What the exercise asks ▸ Would you copy each line of the data below that has "Expand"?

[Records excerpted from a collection]
++++++++++
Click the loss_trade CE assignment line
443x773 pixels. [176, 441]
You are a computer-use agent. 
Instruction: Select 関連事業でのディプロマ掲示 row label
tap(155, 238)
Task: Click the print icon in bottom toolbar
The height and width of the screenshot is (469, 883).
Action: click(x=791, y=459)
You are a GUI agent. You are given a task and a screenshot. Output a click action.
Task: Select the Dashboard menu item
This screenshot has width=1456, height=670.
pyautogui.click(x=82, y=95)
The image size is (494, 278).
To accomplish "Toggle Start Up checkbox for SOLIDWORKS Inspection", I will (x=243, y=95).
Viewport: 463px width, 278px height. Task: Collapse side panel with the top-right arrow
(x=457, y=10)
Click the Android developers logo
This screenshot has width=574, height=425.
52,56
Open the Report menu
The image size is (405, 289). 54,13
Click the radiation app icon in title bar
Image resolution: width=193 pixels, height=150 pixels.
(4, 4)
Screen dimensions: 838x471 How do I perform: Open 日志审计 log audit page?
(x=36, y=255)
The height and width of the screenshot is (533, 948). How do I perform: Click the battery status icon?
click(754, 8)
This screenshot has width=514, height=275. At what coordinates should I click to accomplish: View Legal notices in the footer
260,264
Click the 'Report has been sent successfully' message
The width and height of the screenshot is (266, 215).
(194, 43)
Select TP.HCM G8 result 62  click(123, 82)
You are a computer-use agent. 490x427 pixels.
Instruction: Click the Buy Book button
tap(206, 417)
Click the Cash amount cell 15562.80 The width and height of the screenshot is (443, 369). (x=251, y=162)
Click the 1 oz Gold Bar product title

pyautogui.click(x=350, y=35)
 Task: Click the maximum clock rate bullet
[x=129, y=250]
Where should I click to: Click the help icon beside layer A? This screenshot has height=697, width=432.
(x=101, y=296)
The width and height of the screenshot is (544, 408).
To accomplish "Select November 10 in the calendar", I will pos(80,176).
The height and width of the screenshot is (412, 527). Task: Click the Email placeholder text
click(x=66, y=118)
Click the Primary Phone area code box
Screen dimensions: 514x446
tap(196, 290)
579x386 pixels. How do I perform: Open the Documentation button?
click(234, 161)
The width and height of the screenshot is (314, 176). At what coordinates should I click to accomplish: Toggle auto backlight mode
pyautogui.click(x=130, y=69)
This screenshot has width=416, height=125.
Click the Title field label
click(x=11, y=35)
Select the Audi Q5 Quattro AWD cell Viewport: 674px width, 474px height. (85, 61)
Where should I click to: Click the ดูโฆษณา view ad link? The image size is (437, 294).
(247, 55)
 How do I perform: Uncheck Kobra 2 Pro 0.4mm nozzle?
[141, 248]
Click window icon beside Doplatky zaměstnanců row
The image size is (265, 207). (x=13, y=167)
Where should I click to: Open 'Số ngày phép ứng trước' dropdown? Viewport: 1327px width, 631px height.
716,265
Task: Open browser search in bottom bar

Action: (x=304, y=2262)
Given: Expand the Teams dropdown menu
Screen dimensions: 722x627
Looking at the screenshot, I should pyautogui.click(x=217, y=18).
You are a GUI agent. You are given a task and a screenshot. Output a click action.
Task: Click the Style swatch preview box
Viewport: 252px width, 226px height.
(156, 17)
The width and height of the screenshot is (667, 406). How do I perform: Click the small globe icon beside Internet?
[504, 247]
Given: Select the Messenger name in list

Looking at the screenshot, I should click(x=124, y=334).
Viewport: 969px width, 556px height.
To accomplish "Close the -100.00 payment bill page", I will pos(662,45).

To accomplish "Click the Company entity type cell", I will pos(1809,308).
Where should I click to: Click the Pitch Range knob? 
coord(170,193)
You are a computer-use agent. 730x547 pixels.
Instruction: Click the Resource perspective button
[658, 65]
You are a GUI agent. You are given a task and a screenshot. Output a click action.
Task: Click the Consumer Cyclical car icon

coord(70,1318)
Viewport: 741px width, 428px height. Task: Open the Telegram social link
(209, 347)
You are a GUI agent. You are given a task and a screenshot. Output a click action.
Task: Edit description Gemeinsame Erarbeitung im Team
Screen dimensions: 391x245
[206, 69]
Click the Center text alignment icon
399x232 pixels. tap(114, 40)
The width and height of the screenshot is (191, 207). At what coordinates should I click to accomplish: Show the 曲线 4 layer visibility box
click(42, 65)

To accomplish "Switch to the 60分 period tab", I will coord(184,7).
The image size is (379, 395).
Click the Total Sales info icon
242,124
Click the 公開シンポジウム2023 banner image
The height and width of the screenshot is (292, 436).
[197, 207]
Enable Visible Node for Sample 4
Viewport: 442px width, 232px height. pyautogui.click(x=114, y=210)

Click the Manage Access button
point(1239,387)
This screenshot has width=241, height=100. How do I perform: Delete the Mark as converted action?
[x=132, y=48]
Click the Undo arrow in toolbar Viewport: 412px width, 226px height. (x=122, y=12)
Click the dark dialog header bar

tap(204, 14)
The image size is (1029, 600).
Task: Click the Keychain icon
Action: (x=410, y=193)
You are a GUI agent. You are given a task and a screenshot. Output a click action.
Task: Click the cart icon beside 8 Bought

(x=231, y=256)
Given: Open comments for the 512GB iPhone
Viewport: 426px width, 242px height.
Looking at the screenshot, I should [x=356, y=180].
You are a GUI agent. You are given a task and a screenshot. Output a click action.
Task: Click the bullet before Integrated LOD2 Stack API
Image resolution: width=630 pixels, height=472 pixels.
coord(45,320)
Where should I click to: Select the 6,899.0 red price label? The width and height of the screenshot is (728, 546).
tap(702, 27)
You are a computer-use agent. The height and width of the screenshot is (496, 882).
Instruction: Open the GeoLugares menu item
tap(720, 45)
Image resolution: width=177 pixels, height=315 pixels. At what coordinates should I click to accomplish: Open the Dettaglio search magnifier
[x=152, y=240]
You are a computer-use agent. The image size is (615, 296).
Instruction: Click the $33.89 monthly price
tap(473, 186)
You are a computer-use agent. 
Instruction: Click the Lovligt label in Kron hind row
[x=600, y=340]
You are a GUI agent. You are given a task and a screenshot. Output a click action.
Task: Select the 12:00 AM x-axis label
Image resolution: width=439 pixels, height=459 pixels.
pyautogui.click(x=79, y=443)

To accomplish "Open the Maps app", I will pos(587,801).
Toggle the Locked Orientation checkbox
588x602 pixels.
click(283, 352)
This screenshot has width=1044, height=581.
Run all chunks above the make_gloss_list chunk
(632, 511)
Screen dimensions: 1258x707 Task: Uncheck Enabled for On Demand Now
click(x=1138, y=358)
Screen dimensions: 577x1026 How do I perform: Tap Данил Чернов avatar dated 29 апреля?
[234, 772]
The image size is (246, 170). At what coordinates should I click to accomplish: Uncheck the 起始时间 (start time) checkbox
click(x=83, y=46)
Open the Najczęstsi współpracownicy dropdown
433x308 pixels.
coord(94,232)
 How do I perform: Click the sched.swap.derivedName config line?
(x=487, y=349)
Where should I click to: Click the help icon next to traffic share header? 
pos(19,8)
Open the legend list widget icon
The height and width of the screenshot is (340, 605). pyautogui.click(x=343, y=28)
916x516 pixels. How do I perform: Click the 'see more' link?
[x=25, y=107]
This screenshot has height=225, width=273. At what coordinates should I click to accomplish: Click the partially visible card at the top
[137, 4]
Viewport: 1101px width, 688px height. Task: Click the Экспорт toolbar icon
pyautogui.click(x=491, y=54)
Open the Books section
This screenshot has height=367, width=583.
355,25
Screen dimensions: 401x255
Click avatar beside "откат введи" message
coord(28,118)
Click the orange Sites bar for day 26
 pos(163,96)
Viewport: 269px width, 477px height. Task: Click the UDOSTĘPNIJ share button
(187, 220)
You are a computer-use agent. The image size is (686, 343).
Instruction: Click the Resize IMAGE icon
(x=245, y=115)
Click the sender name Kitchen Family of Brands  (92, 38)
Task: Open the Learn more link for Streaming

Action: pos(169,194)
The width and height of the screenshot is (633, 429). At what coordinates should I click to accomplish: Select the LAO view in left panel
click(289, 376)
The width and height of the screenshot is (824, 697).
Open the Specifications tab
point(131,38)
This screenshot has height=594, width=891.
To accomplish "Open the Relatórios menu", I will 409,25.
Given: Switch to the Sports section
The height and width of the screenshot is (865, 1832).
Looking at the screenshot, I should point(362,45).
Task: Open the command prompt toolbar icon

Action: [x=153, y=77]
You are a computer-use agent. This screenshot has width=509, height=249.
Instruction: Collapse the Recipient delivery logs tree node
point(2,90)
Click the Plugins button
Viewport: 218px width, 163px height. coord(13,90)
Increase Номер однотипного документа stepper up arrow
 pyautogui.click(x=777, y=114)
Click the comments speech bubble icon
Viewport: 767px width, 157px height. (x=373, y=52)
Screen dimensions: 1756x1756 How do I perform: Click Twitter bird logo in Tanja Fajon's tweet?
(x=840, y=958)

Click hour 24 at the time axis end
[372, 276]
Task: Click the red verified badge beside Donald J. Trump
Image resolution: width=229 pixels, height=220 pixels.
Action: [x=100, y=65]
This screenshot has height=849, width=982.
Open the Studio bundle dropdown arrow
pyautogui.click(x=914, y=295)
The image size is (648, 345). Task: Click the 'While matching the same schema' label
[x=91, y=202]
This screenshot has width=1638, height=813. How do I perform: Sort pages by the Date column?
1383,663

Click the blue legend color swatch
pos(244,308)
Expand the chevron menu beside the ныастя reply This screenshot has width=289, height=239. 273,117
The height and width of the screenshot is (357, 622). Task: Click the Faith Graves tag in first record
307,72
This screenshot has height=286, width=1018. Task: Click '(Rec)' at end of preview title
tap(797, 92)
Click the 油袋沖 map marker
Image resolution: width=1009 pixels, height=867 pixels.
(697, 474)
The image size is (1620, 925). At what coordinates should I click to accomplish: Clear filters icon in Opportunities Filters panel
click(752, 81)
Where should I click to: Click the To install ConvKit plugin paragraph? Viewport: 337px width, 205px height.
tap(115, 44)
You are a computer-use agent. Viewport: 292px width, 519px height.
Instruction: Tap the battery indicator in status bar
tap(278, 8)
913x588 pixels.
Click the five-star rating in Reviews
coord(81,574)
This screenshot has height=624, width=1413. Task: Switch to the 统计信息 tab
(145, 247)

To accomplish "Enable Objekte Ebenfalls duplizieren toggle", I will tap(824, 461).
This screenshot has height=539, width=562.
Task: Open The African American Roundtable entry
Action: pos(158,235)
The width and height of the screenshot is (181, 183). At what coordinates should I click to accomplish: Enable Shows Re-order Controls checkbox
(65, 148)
++++++++++
Result for this exercise ▸
Given: Expand the Teams dropdown menu
Expand the chevron menu beside the ныастя reply This screenshot has width=289, height=239. 273,117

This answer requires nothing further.